__WHAT IS BEING ASKED__
Copy exactly the lines from the start of the data below through the one that carries "Task: Turn on the Google sign-in toggle", and only those.

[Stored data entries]
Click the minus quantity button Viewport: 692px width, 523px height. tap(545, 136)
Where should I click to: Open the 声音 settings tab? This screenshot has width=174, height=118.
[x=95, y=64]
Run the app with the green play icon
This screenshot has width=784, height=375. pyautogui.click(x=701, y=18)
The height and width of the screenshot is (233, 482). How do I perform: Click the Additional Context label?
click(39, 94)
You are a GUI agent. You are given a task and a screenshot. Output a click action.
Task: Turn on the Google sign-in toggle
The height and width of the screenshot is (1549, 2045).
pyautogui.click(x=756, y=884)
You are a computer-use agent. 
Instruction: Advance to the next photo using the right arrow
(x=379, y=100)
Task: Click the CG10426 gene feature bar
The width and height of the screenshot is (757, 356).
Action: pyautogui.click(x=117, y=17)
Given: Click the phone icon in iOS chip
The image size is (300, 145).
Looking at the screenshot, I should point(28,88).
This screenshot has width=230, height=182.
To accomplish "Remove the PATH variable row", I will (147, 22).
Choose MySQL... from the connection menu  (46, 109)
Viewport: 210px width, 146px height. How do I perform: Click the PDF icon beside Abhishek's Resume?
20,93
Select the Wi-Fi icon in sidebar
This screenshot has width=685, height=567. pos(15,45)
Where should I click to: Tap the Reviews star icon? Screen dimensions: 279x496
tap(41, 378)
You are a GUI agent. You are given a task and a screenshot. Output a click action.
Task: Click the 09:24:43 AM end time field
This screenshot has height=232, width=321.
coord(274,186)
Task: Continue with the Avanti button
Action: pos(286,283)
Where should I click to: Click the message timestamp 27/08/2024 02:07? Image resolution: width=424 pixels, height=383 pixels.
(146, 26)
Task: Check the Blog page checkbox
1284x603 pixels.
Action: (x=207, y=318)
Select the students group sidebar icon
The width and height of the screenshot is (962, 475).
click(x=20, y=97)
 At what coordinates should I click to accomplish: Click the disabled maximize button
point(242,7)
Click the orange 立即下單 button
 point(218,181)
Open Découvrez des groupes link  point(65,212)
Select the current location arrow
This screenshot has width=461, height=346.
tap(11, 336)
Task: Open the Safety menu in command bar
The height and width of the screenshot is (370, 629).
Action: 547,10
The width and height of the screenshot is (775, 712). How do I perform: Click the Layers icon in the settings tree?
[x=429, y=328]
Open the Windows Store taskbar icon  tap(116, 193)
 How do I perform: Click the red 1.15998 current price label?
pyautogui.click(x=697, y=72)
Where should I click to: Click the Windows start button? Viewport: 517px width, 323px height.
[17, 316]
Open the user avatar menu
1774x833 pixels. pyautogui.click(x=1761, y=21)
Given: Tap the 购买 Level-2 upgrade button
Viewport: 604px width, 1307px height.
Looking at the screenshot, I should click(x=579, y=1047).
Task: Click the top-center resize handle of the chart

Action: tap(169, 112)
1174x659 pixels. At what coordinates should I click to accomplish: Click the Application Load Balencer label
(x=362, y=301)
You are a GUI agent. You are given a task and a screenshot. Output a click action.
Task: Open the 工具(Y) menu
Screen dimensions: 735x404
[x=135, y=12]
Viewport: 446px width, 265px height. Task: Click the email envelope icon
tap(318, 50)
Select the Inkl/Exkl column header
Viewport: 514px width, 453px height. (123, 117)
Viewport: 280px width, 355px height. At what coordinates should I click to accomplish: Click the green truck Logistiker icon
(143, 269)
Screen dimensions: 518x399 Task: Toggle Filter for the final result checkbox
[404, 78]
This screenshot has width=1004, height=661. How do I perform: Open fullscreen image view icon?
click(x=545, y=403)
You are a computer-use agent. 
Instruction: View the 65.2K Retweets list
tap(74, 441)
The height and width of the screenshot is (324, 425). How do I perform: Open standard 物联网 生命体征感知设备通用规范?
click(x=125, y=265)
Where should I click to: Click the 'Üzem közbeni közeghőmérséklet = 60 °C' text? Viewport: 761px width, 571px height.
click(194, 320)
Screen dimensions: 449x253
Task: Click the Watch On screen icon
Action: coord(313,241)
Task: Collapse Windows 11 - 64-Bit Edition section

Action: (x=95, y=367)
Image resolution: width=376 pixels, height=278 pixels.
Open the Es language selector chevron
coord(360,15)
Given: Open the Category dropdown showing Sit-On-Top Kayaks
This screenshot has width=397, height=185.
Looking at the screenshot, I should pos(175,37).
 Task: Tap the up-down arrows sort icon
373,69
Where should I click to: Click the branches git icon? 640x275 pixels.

__RESPONSE FOR THIS EXERCISE__
Click the minus quantity button Viewport: 692px width, 523px height. tap(545, 136)
Where should I click to: Open the 声音 settings tab? This screenshot has width=174, height=118.
[x=95, y=64]
Run the app with the green play icon
This screenshot has width=784, height=375. pyautogui.click(x=701, y=18)
The height and width of the screenshot is (233, 482). How do I perform: Click the Additional Context label?
click(39, 94)
You are a GUI agent. You are given a task and a screenshot. Output a click action.
Task: Turn on the Google sign-in toggle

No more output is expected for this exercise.